··· SOURCE EXTRACT

The barber, on the one hand, must shave himself because he worked in the village. On the other hand, he couldn’t do the shaving, because he only shaved those who did not shave themselves.
There is a logical solution to this paradoxical mess. The answer: there is no such barber! Remember this solution: There is no barber.
I. 1967
A Brief History to the Longest Short War
The first shots of the Six-Day War were fired on June 5, 1967. The story of the war begins well before then.
By the late 1950s, Israel began work on its ambitious National Water Carrier project that would bring the fresh water of the Kinneret (Sea of Galilee) down to the arid but fertile soil of the Negev in the South. Arab nations—Syria in particular—were quite upset by this development, and began guerilla operations to halt the project. Their efforts were not especially effective. In 1964, Syria came up with a different tack. They began to divert the headwaters of the Jordan River, which were within Syrian territory.
Israel could not attack the diversion work without it being seen internationally as cross-border aggression. (The Jewish State had been slapped diplomatically by the U.S. following its coordinated invasion of Egypt in 1956, with England and France, in order to keep the Suez Canal open. It could not risk a similar crisis.) It hit upon a clever method, by sending tractors into the ‘no-man’s land’ that had been left unsettled on the border between Israel and Syria following the 1948 War of Independence. Syria shot at the tractors cultivating the disputed land, and then Israel retaliated by hitting at the water diversion equipment.

······

• [PROBLEMS TO WORK ON]:
• a. Using the source extract, decide whether each statement agrees with it, answering yes or no and quoting the exact words that settle it: (i) The National Water Carrier project was meant to bring water from the Kinneret to the Negev. (ii) The Arab guerilla operations against the project were highly effective. (iii) Syria began diverting the headwaters of the Jordan River in 1956.
• b. Transcribe the source extract from "The barber, on" to "not shave themselves.".
• c. Answer these questions from the source extract:
(i) On what date were the first shots of the Six-Day War fired?
(ii) Which two countries joined Israel in its 1956 invasion of Egypt?
(iii) What did Israel send into the no-man's land on the border with Syria?

··· EXTRACTED MATERIAL

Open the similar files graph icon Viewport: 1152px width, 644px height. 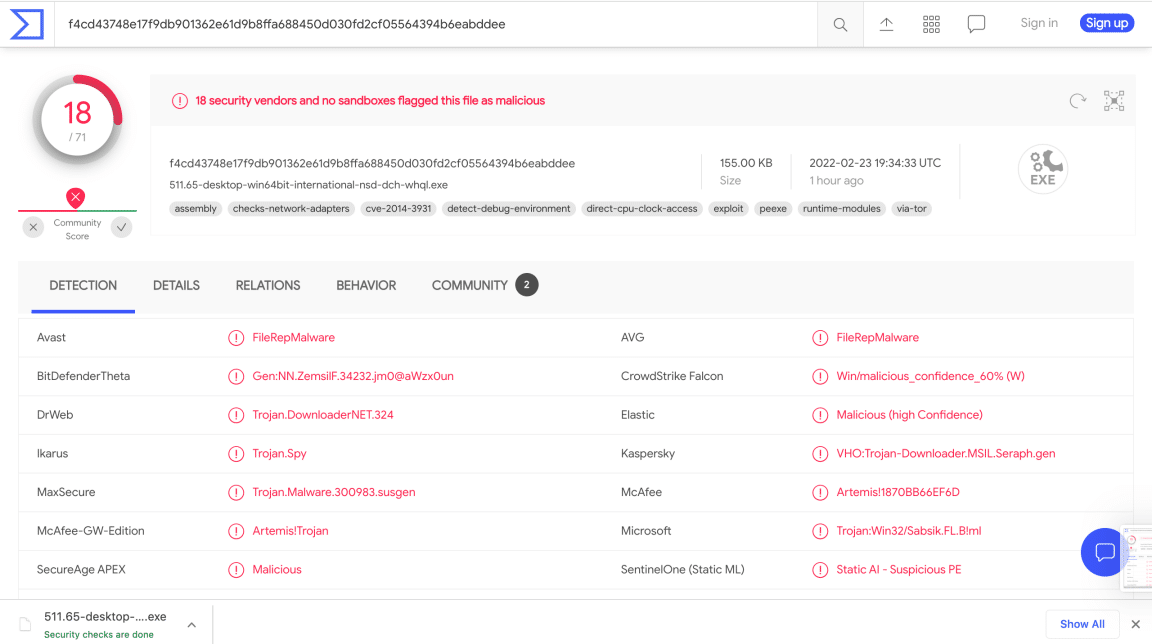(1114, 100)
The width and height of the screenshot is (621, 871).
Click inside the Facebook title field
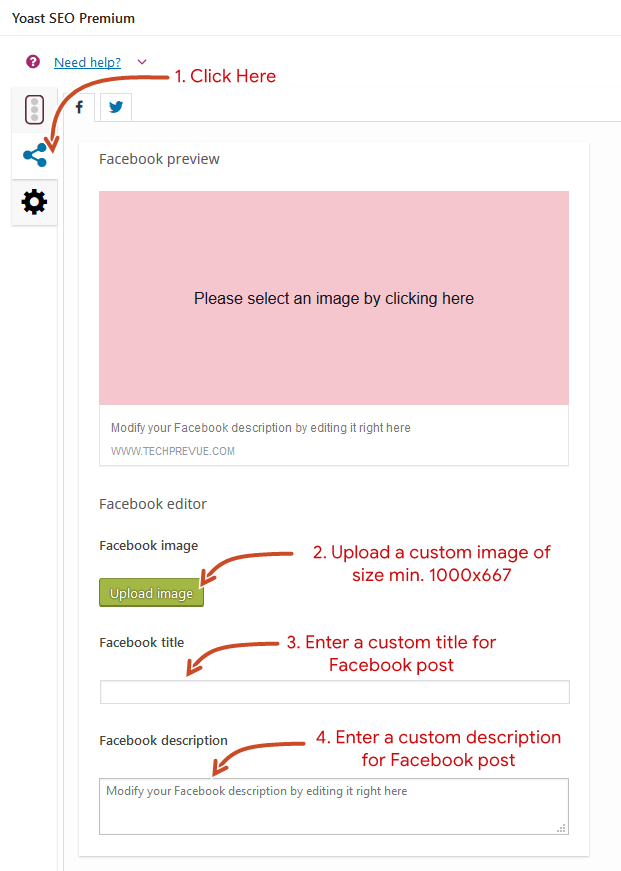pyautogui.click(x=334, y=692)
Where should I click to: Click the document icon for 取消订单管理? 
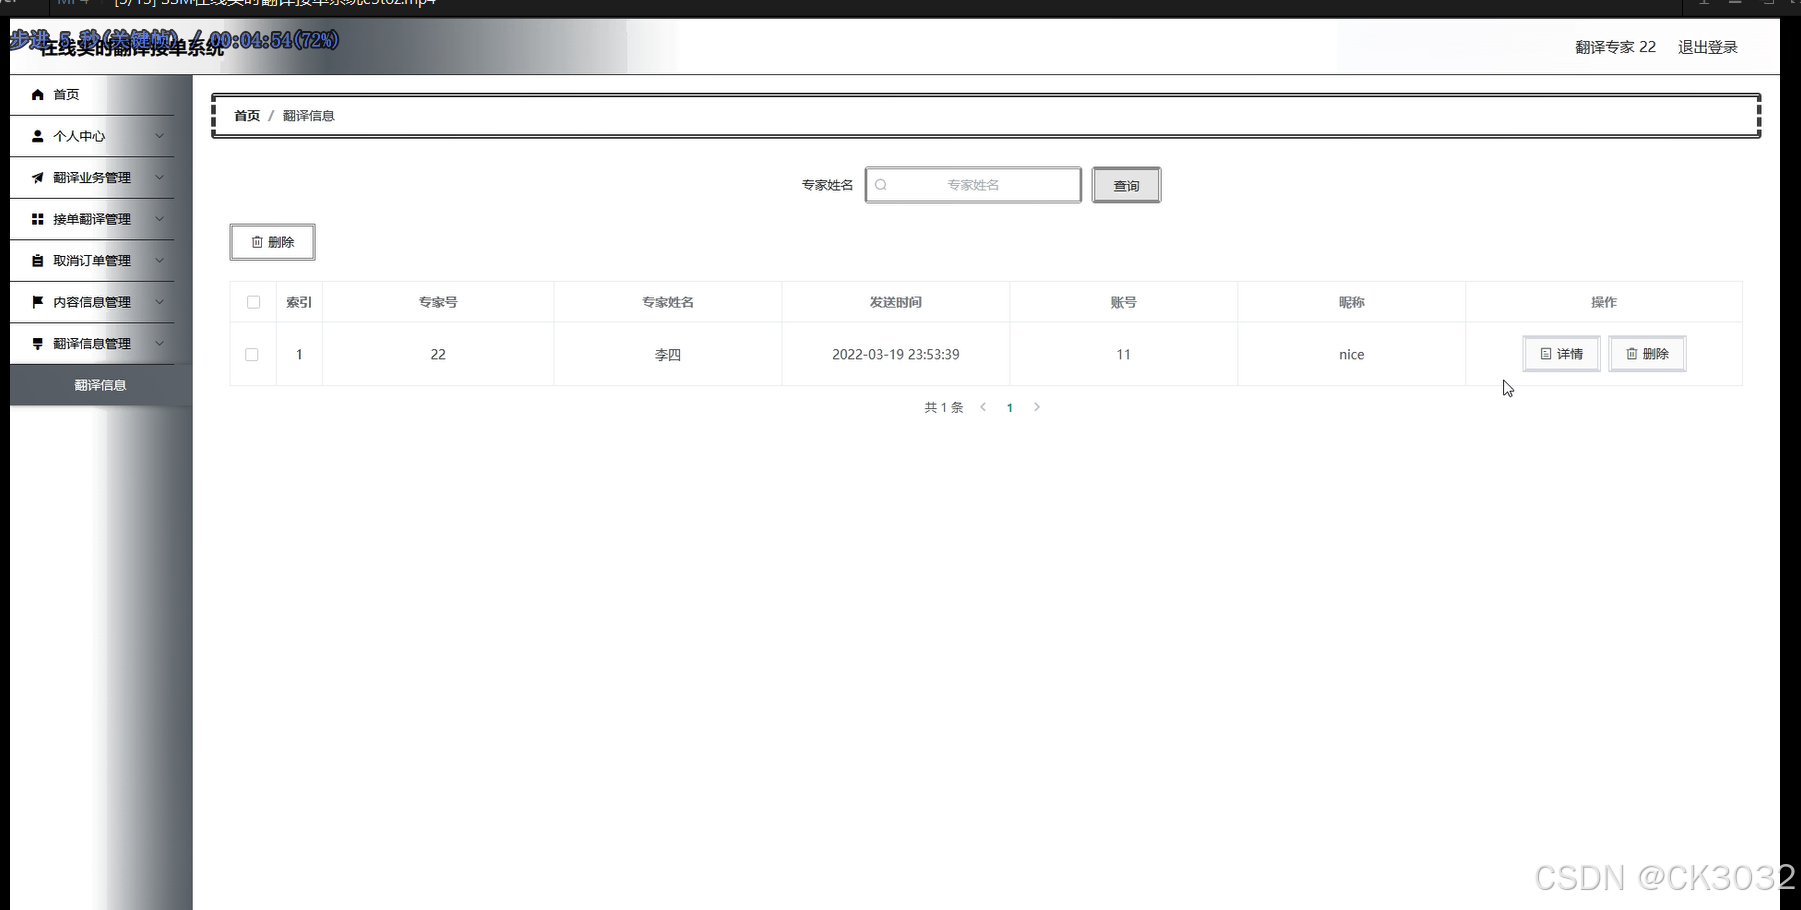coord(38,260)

······

• [RESPONSES FOR EACH TASK]:
• a.
(i) Yes: "bring the fresh water of the Kinneret (Sea of Galilee) down to the arid but fertile soil of the Negev in the South"
(ii) No: "Their efforts were not especially effective."
(iii) No: "In 1964, Syria came up with a different tack. They began to divert the headwaters of the Jordan River"

• b.
The barber, on the one hand, must shave himself because he worked in the village. On the other hand, he couldn’t do the shaving, because he only shaved those who did not shave themselves.

• c.
(i) June 5, 1967
(ii) England and France
(iii) Tractors